This put the Mobile Crisis Response team at West Central Behavioral Health into action. They received an alert to go to the local high school. In my role as community relations director, I witness the impact of our work in the community. Since January 1, we are being called upon with increasing frequency due to the state’s new crisis response model. We’ve gone mobile.
The school had called the student’s father for permission to contact the NH Rapid Response Access Point hotline to request a Mobile Crisis Response outreach. Our Mobile Crisis Response managers have been working with local schools for the past several months to develop just such a crisis protocol. They knew to call the state’s new toll-free number, now available to anyone in New Hampshire, at 833-710-6477 (online at NH988.com).
They made the space more presentable by tidying up and making the most comfortable chair available for the student. (A relaxed sense of place is important.) A great deal matters in those first few seconds to set the stage for a successful outreach. When the student arrived, they greeted her warmly. The student then sat down in the most comfortable chair with a sigh.
The clinicians reassured the student that she was not in trouble, and she would not have to answer any questions that made her uncomfortable. My colleagues explained the evaluation process, discussed confidentiality, and what information might not be confidential. The student understood and agreed to proceed.
The young woman talked about family life, her friends, her classes, and whether she looked forward to doing anything with others. She was open and honest. She then began to guide the conversation. She soon realized she had friends and family who loved her, and that ending her life is not a way to solve problems. The student seemed visibly relieved to be with people who cared and wanted to help, at her school, in familiar surroundings.
In one hour, this student discussed her protective factors such as sports, friends, a supportive social circle, her pets at home, and games she enjoys. She mentioned risk factors such as the time she spends at home isolating. This was particularly frustrating for her. There were other anxieties, but it became clear that she had many things she wanted to do in life. She had hopes and dreams!
Helping this young woman understand that her distress was temporary made the difference. So, too, did a discussion of how hard the pandemic’s isolation was for everyone, how we are all in the same boat, and there are people willing to help her. She let out a deep breath and settled into the chair as if a burden had been lifted from her shoulders.
During the conversation, the Mobile Crisis Response clinicians helped the student understand that she had many options far better than suicide. She agreed to meet with a therapist, with her father’s approval. The lead crisis clinician promised to call her father to explore next steps with her doctor, a therapist, and school counselors. She was relieved to know she would not have to make that call.

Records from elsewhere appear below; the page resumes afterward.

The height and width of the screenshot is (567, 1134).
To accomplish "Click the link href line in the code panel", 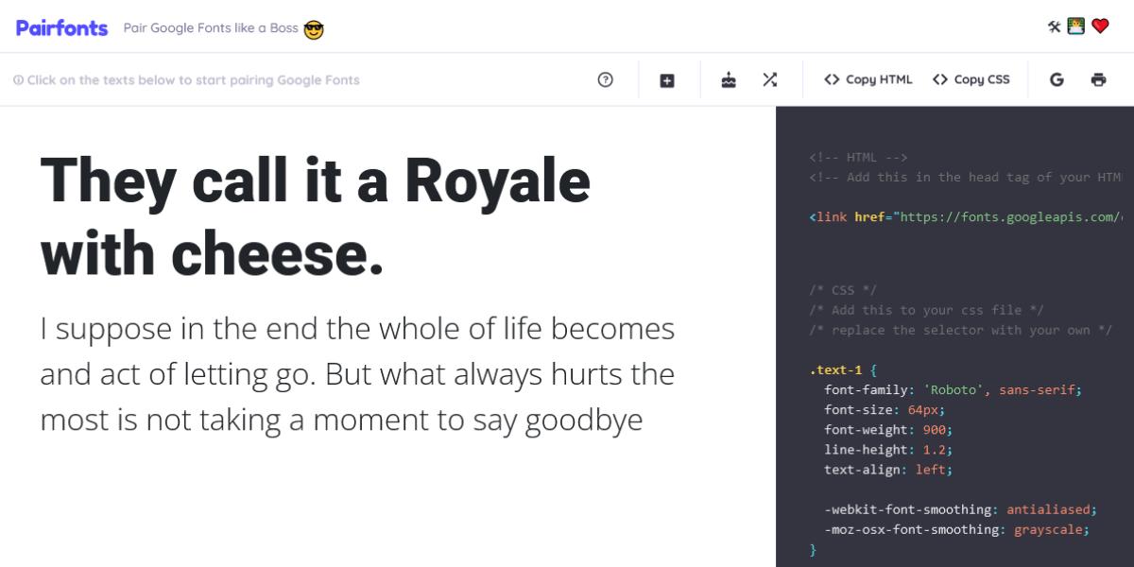I will [964, 216].

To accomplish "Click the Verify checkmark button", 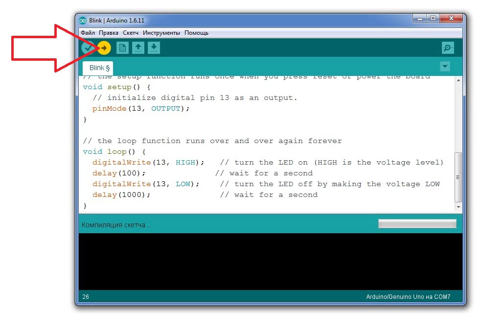I will [x=88, y=48].

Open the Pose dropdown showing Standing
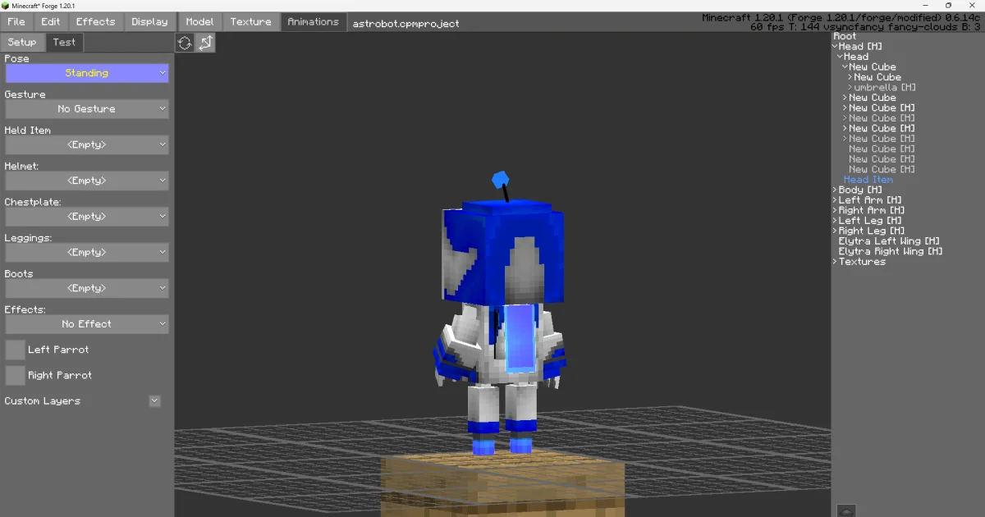point(86,73)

As they spoke, this young woman’s energy got stronger. It was apparent in how she carried herself as she left the room. (Body language also matters in a crisis evaluation.) Often, the unspoken is as powerful as what is said. As she left, the student mentioned how she would tell her friends that she would soon see a therapist to help her de-stress. And then, she smiled.
The clinicians determined that this student did not need to visit the hospital. Prior to the January 1 rollout of West Central’s Mobile Crisis Response teams, the school would have called the student’s parents, then referred the child to the emergency room. Today, with a single call, a stressful, expensive, and time-consuming emergency room visit was avoided.
This situation epitomizes the “call early, call often” expression of Roger Osmun, West Central’s CEO and president. His work with mobile crisis teams over many years in Pennsylvania helps us realize that the sooner a person is seen by a crisis clinician before things reach a tipping point, the higher the likelihood of success. Most calls are resolved over the phone, but now, there are mobile crisis teams state-wide ready to help.
Back at the office, the lead clinician called the student’s father who set up an appointment with his daughter’s primary care physician. The father also scheduled a few times for his daughter to meet with a West Central crisis clinician until regular therapy began. Then, the clinician reached out to the school to update the counselors, to their relief. This helped them relax, knowing their student was in capable hands with an action plan in place.
This outreach was a success. Preventing an unnecessary emergency room visit is a big deal. While an ER visit can help, it can also increase stress and anxiety, making matters worse. Calm in an ER is rarely the order of the day. And the likelihood of moving the patient to a psychiatric hospital bed increases. This was all avoided thanks to the Mobile Crisis Response outreach program, now in place across New Hampshire.
This is a game-changer. A timely crisis call will minimize unnecessary emergency room visits, save lives, and help people recover more quickly and more fully in their own surroundings thanks to compassionate clinicians and a community that cares.